__DIRECTIVE 1__
Answer these questions using the forum thread on sponsoring shelter animals.
(a) According to the first post, what is the range of monthly sponsorship fees?
(b) Which group has sponsors for its special needs sanctuary bunnies that are not considered adoptable?
(c) What does Bassetluv say the local shelter is known to do?
__DIRECTIVE 2__
Translate this sentence from the forum thread on sponsoring shelter animals into Spanish: "They usually provide sponsors with a biography, pictures and updates throughout the year."
__DIRECTIVE 3__
Continue the forum thread on sponsoring shelter animals, starting after its final post.
begin PASSAGE
# When You Want More Animals And Just Can't Do It



## seniorcats (Aug 27, 2007)

When you want more animals and just can't do it - no more space, too much to afford, lack of time, etc., there is an alternativeway to have more animal friendsand help one in need.

Many shelters have some type of sponsorship program so you can choose a 'lifer', a permanent unadoptable resident or special needs friend, to support. I can't have any more cats so I sponsor some at my local shelter so I feel like I have a bunch more I am helping. Sponsorship fees seem to run between $5.00 a month to $25.00 a month

Many rabbit shelters and groups have sponsorship programs similar toBuckeye House Rabbit Society's sponsorship program http://www.ohare.org/need/sanctuary/sanctuary.htm#overview Buckeye has sponsors for their special needs sanctuary bunnies who are not considered adoptable.

Some other examples are Columbus Cat Welfare Guardian Angels program http://www.catwelfareohio.com/guardianangels.htm

Stay-A-While Cat Shelters sponsorship program http://www.stayawhilecatshelter.org/cat_sponsors.html

Most shelters encouage visits to the sponsored animal. They usually provide sponsors with a biography, pictures and updates throughout the year. I think it allows sponsors to feel a special connection with their bunny, cat, dog, etc.

If you want more animal friends but can't bring any home, check your local rescue and see if they have a sponsorship program. It will help in so many ways.


----------



## maherwoman (Aug 28, 2007)

Ya know...I'm going to look into that. Excellent idea!!


----------



## Bassetluv (Aug 28, 2007)

That sounds like such a wonderful idea...I wonder if the shelter here does that? I do know they foster animals out, never heard of them having sponserships though...I'll have to look them up and see.
end PASSAGE
begin SUPPLIED RECORDS
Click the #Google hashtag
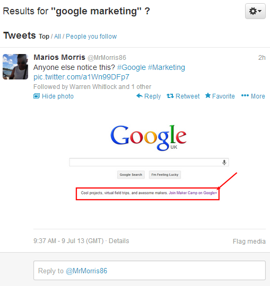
end SUPPLIED RECORDS
begin SUPPLIED RECORDS
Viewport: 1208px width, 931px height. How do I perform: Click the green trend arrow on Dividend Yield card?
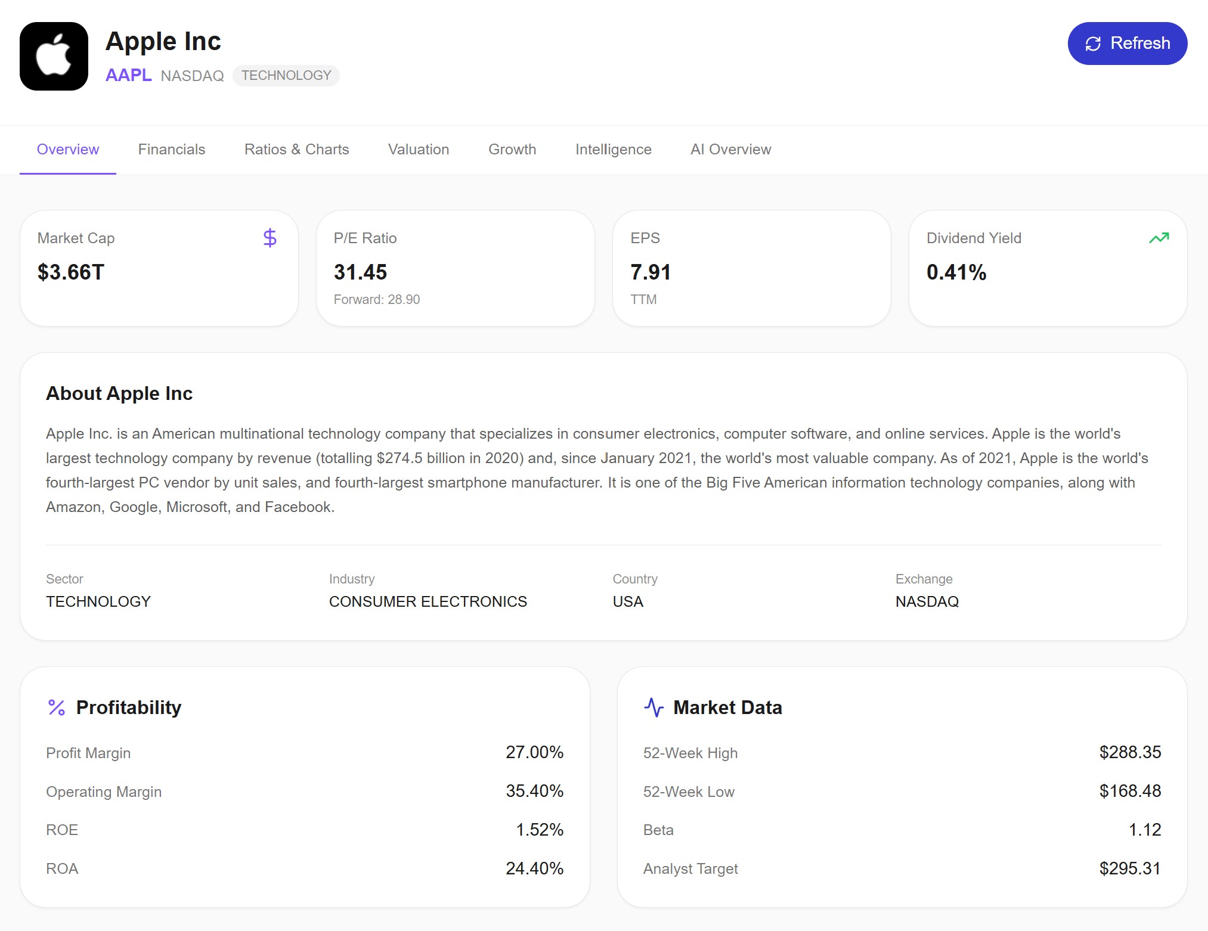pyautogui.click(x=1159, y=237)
end SUPPLIED RECORDS
__TASK ANSWER 1__
(a) Between $5.00 and $25.00 a month.
(b) The Buckeye House Rabbit Society.
(c) It fosters animals out.

__TASK ANSWER 2__
Por lo general, proporcionan a los patrocinadores una biografía, fotos y actualizaciones a lo largo del año.

__TASK ANSWER 3__
Several years ago I did offer my services as a volunteer dogwalker at the Humane Society, as my dog had died and I just didn't have the heart to get another one...yet at the same time I missed having a dog in my life. So I took up dogwalking, and did so for 18 months. 

And not surprisingly, came home with one of them one day. Well, she insisted...


----------



## Haley (Aug 28, 2007)

Great point, Ann!

Im going to move this to the rescue section so more people will see it. I do this sometimes if I see a bunny on petfinder who catches my eye for some reason. Even a small donation helps.


----------



## seniorcats (Aug 28, 2007)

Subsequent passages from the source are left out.